I was reminded of all this today when I was having a chat with my mother, and she wanted me to tell about what I had been up to lately at work. Not knowing where to start, I began talking about some of things that had taken most of my time in the week before leaving for home. This spiralled into a sprawling and eclectic conversation jumping from one topic to the next, only briefly touching directly on my own research. We were joined later by my father as I was explaining the origins of the cult of saints, and the conversation kept going on to medieval manuscripts, Reformation history and church history.
This latter topic is of some particular interest to my family since we live just a few hundred meters from where the medieval church of our village, Hyen, once stood. This is a church we know very little about, and I have only seen it mentioned twice in the ecclesiastical diplomas from the fourteenth century. Nothing remains from the structure itself, and it is likely that it was a wooden church, or that perhaps its stonework became embedded in the cellar walls of the nearby farms. No excavation has been undertaken, and today it is only marked by a menhir which was raised in its commemoration in the 1950s.

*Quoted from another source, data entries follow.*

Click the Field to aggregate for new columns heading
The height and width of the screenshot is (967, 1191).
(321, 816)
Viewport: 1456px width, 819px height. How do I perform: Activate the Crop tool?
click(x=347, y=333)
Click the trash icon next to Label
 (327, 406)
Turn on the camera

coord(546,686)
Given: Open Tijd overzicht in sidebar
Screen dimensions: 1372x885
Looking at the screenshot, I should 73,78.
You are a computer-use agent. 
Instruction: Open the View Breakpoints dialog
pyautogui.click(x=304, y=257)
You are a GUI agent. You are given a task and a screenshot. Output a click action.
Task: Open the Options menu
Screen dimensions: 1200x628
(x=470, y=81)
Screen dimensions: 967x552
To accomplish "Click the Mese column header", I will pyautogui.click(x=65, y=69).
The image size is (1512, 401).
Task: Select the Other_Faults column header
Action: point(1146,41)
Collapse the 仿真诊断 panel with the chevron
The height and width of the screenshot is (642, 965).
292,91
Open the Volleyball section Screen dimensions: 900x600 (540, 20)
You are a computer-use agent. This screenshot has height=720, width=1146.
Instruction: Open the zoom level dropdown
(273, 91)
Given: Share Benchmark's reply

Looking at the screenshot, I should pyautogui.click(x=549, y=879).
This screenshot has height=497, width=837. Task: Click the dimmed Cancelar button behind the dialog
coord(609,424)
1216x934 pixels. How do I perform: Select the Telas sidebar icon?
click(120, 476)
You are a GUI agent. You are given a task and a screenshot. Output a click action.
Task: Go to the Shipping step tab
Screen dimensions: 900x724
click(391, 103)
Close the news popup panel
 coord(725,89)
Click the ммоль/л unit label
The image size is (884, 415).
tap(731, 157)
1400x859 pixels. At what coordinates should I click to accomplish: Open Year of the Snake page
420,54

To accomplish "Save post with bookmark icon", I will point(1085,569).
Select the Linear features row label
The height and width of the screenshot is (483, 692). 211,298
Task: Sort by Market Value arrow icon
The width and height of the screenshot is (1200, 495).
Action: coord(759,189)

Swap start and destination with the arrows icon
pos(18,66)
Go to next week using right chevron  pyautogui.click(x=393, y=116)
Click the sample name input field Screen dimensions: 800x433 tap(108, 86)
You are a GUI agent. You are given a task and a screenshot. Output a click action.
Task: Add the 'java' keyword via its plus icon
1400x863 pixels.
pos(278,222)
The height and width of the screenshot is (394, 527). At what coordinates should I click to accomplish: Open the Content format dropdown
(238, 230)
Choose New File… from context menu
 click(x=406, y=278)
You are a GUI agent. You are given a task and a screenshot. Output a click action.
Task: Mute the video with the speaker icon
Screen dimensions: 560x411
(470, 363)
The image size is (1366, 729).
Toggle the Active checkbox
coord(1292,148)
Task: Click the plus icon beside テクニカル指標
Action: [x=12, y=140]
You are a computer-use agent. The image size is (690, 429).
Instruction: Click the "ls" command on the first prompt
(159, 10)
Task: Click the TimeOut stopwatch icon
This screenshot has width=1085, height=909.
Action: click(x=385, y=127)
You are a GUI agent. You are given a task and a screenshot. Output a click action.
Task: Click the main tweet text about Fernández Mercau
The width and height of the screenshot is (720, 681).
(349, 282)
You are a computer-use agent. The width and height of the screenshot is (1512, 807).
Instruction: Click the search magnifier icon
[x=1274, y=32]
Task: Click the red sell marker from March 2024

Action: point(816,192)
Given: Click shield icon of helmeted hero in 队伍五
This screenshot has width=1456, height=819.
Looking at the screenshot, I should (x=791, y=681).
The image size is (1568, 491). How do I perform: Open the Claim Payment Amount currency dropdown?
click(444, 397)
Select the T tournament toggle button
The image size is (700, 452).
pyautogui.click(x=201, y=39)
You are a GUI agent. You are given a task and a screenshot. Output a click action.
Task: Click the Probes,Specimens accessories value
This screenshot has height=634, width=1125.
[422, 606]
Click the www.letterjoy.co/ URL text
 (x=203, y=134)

This church is the only proper connection my home village has to the Middle Ages, and it is apt to provoke some speculation. My father became triggered by our talk of manuscripts and started thinking of the sources that he thought must once have been there, such as books containing details about baptisms and weddings, arguing that these details must have been kept to provide data for the tax collectors and eventual disputes. It struck me how natural such expectations are to a modern mind, accustomed as we are to a wealth of paper and information. For my father, these convictions were perhaps all the more easily entertained because he is a sexton at the modern village church and a part of his job is to write down these details in the registers. I then took the opportunity to explain just how precious vellum was, and that our church was likely to have been a somewhat poor church, and that it might not even have had an entire bible among its possessions.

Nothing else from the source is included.